I woke feeling like death warmed up with the mother of all hangovers. Odd really as all I’d had to drink yesterday evening was a couple of glasses of Doctor Pepper.
Completely failing to find where the jar of honey had gone, I spread peanut butter on my toast and had a look at the Internet. It was much the same as how I’d left it last night. I rolled my eyes at a Facebook friend’s video of last night’s Thursday clapping which was showing just how much fun and excitement the clappers were having. With video footage clearly showing one entire family in another family’s house, social distancing was clearly out the window. Do these people *really* support the key workers when having their little session, or is it (as my nephew so succinctly said) “… starting to turn into a mini carnival”. I wonder just how many of the revellers (they weren’t just clapping – the video really did show a full-on street party) will write a letter to the Prime Minister protesting against the public sector pay freezes that are coming?
I mentioned my plans for a geo-archive on the new-look Kent Geocaching Facebook pages in the hopes of getting some more contributions, got dressed, and took the hounds round the park.

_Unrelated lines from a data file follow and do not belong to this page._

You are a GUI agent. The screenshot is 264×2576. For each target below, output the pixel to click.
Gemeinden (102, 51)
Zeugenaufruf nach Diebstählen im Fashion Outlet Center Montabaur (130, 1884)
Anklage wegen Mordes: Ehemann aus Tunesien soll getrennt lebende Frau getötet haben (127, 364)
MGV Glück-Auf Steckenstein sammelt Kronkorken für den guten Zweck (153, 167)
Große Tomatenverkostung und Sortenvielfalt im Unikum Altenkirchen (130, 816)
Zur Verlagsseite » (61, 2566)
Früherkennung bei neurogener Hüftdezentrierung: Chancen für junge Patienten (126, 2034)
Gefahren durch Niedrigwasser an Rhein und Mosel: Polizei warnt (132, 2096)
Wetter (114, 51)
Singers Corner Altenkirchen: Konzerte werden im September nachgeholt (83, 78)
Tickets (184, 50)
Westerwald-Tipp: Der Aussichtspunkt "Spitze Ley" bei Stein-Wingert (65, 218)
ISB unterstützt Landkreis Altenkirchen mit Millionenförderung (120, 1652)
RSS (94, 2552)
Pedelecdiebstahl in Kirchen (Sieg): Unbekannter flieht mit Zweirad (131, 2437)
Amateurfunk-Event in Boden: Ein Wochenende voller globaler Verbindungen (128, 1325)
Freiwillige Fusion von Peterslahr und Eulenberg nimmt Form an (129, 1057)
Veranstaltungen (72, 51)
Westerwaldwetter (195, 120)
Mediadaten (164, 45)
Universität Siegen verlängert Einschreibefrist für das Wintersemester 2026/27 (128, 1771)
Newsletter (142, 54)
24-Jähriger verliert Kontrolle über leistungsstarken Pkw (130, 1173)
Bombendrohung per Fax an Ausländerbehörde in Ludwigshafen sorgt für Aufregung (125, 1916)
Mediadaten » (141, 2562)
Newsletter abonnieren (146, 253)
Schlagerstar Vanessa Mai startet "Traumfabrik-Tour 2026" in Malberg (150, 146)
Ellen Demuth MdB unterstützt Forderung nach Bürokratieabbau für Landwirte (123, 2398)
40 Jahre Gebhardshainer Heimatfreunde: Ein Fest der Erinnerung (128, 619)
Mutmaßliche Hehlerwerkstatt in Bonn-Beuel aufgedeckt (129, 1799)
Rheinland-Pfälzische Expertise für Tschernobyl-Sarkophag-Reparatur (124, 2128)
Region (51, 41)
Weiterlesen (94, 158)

We had a rather good walk in which (amazingly) Pogo was held up as a shining example. As we came through Bowens Field there were two small children impotently shouting at their dog who was going berserk in a hedge. Pogo went up to see what was happening so I called him away. He stopped, turned and came back to me. The smallest child then shouted at the eldest “Why can’t we have a dog like that?

We came home; had a cuppa and a croissant, then I cracked on in the garden getting four and a half fence panels painted. Somehow Fudge got covered in white paint; a clever trick as I was putting brown stuff on the fence.
With fence painted I drove "er indoors TM" round to the garage to collet her car. When I came home there was an odd family outside the house. One was sitting in a car, the rest were socially distanced around, and all were having a picnic on the pavement.
What was that all about?

I could have done some landscaping in the garden, but until I get a date for the fence replacement (*if* it isn’t too expensive) I can’t really do that much more. And I ached from the painting. So I went up into the attic and sorted Lego. Not so much “played with” as sorted. Over the last year or so I’ve had quite a few deliveries and not thrown out the envelopes and stuff, so I had a little chucking-out before working on a little park area in which several people dressed as Santa were having a fun-run. One of the Santas was being sick, and there was an axe-murderer in the crowd.
As I Lego-ed I listed to the latest album from Sparks which I’d downloaded. I won’t say it was crap, but I will say that I’ve not been so disappointed since I listened to their last album. Having said that, as I write it is in sixth position in Amazon’s top selling albums so (again) I would seem to be in the minority.

I popped over the road to the shop to get some milk. I spent twenty quid on beer too; they do have a rather good selection. And once home both "er indoors TM" and I bought a smaragd from the Munzee store. We’ve having a smaragd race. As you do…
(As I write this, Microsoft Word is quite happy with the word “smaragd” but wants to change the spelling of “Munzee”)

After a rather good bit of dinner we tuned in to a live performance by Hazel O’Connor. She got going some ten years or so after Sparks… Like Sparks I was dead keen on her music forty years ago…
I suspect that if the software wasn’t continually buffering I might have enjoyed it more, but how often is it that you can be seriously disappointed by two of your musical heroes in the same day?